Review Summary: Dark Days, Grey Nights5 of 5 thought this review was well written
Before I begin, it is of vital importance that you know that The Kilimanjaro Darkjazz Ensemble is only the third best band name that founder Jason Kohnen has come up with. The second? The Mount Fuji Doomjazz Corporation. And the first?
All in good time my Sputnik amigos.
Here be Dragons
is the sophomore effort from the Dutch group, and is a natural progression from their self titled debut. Lightly brushed drums embrace the silky smooth fretless bass like long lost lovers in a darkened room. Mournful brass lurks in the shadows, serenading the couple with a lament of woeful sighs. Occasionally, a trickle of melancholy laughter emerges from agonizingly placed piano keys before fading again into the gloom. Almost imperceptibly, like dreary smoke from a forgotten cigarette, dark sine waves rise from the ashtray of sound and seep out of the open balcony into the boundless night. Suddenly a soft and sultry voice slinks in from the burning slit of light at the bottom of the weary door; shadowy syllables tiptoe their way along the corridor, carried by an invisible breeze that caresses the murky space and causes the lonely candle flame to bow in subjugation before the infinite darkness.

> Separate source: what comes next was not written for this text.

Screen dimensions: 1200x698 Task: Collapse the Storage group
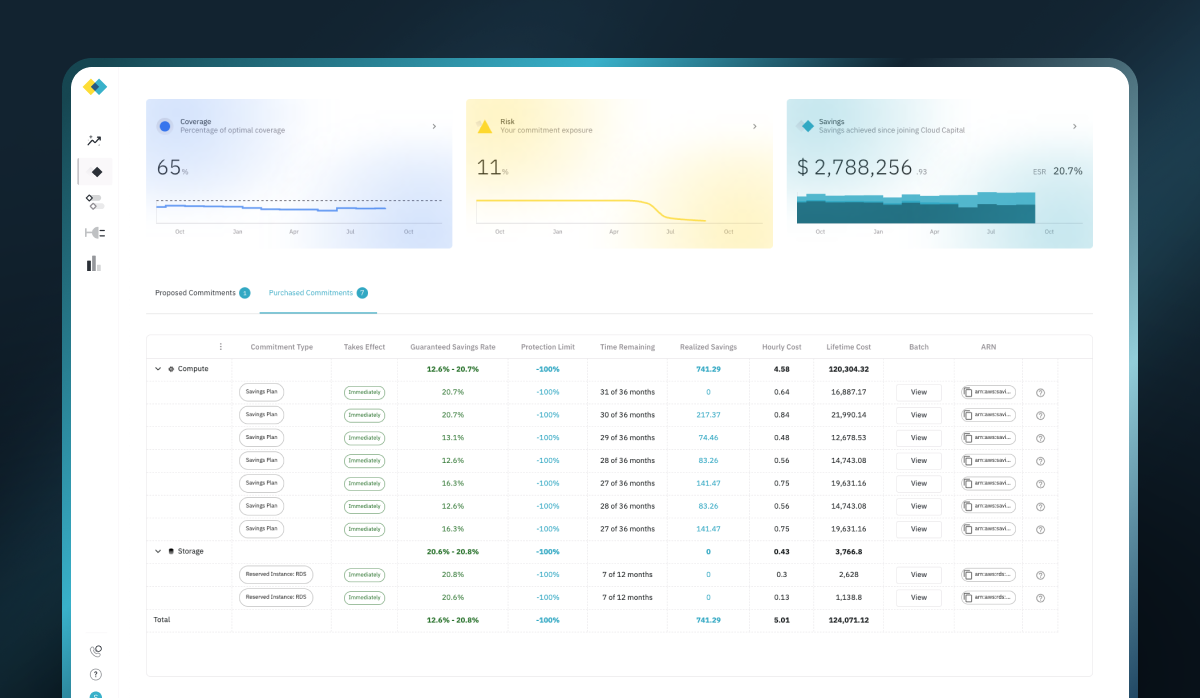[x=158, y=552]
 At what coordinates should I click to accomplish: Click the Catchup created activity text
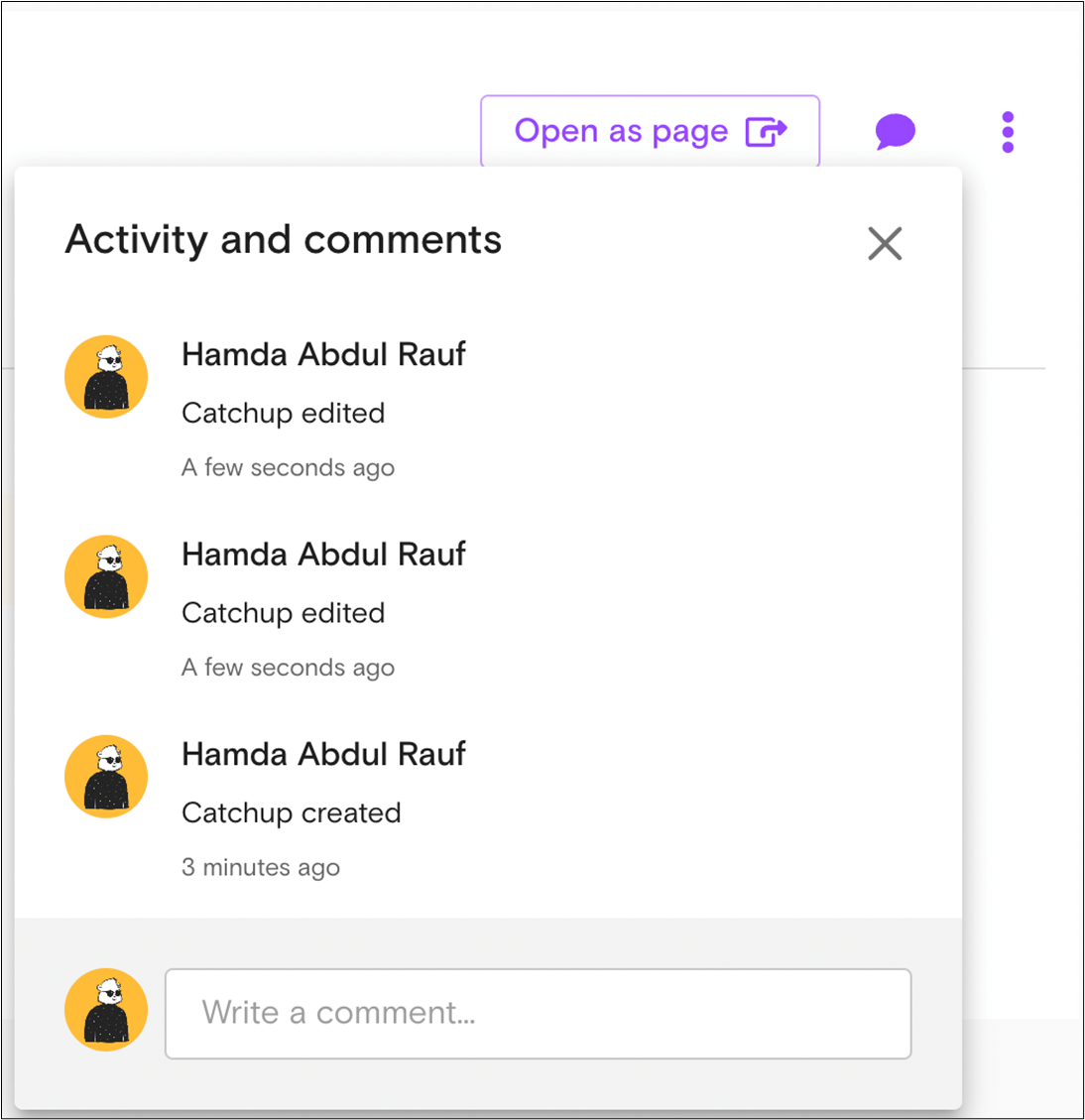(x=292, y=813)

There are many reasons to listen to this dark and thoughtful music. It’s dark, brooding and at times superbly soul stirring. It’s also strikingly original. The instrumentation is constrained and subtle, and it works wonders by enveloping rather than overwhelming the listener; this is shadowy music for dark days and grey nights.
But the first and foremost reason you have to get this is because it’s the side project of a genius whose main artistic outlet is a raggacore outfit called, unbelievably and unbeatably, Bong Ra.